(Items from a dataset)
= = = = = = =

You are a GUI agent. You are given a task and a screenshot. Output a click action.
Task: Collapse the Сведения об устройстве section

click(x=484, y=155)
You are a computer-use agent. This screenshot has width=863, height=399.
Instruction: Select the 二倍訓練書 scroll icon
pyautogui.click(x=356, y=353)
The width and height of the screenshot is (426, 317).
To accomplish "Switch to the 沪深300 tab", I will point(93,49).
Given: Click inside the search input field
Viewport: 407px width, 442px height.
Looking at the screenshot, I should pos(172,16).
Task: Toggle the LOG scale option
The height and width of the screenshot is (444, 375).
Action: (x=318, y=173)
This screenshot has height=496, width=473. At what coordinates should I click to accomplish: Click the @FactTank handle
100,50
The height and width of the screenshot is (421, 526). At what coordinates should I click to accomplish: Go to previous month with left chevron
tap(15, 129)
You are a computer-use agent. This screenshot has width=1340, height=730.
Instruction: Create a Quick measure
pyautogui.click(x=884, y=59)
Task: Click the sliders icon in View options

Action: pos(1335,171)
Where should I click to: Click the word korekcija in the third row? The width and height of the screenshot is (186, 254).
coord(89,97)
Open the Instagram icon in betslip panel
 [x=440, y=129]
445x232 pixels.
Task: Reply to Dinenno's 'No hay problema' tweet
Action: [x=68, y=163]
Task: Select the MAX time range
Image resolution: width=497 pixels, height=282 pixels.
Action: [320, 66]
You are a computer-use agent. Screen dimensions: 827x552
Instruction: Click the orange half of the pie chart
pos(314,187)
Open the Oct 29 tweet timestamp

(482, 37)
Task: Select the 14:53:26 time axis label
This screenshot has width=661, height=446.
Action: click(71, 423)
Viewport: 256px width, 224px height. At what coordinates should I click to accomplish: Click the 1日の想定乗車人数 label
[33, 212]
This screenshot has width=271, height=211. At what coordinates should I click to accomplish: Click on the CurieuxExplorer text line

= = = = = = =

PROBLEM
Print the data above again, with nothing altered and nothing left out.

ANSWER BOX
You are a GUI agent. You are given a task and a screenshot. Output a click action.
Task: Collapse the Сведения об устройстве section

click(x=484, y=155)
You are a computer-use agent. This screenshot has width=863, height=399.
Instruction: Select the 二倍訓練書 scroll icon
pyautogui.click(x=356, y=353)
The width and height of the screenshot is (426, 317).
To accomplish "Switch to the 沪深300 tab", I will point(93,49).
Given: Click inside the search input field
Viewport: 407px width, 442px height.
Looking at the screenshot, I should pos(172,16).
Task: Toggle the LOG scale option
The height and width of the screenshot is (444, 375).
Action: (x=318, y=173)
This screenshot has height=496, width=473. At what coordinates should I click to accomplish: Click the @FactTank handle
100,50
The height and width of the screenshot is (421, 526). At what coordinates should I click to accomplish: Go to previous month with left chevron
tap(15, 129)
You are a computer-use agent. This screenshot has width=1340, height=730.
Instruction: Create a Quick measure
pyautogui.click(x=884, y=59)
Task: Click the sliders icon in View options

Action: pos(1335,171)
Where should I click to: Click the word korekcija in the third row? The width and height of the screenshot is (186, 254).
coord(89,97)
Open the Instagram icon in betslip panel
 [x=440, y=129]
445x232 pixels.
Task: Reply to Dinenno's 'No hay problema' tweet
Action: [x=68, y=163]
Task: Select the MAX time range
Image resolution: width=497 pixels, height=282 pixels.
Action: [320, 66]
You are a computer-use agent. Screen dimensions: 827x552
Instruction: Click the orange half of the pie chart
pos(314,187)
Open the Oct 29 tweet timestamp

(482, 37)
Task: Select the 14:53:26 time axis label
This screenshot has width=661, height=446.
Action: click(71, 423)
Viewport: 256px width, 224px height. At what coordinates should I click to accomplish: Click the 1日の想定乗車人数 label
[33, 212]
This screenshot has width=271, height=211. At what coordinates should I click to accomplish: Click on the CurieuxExplorer text line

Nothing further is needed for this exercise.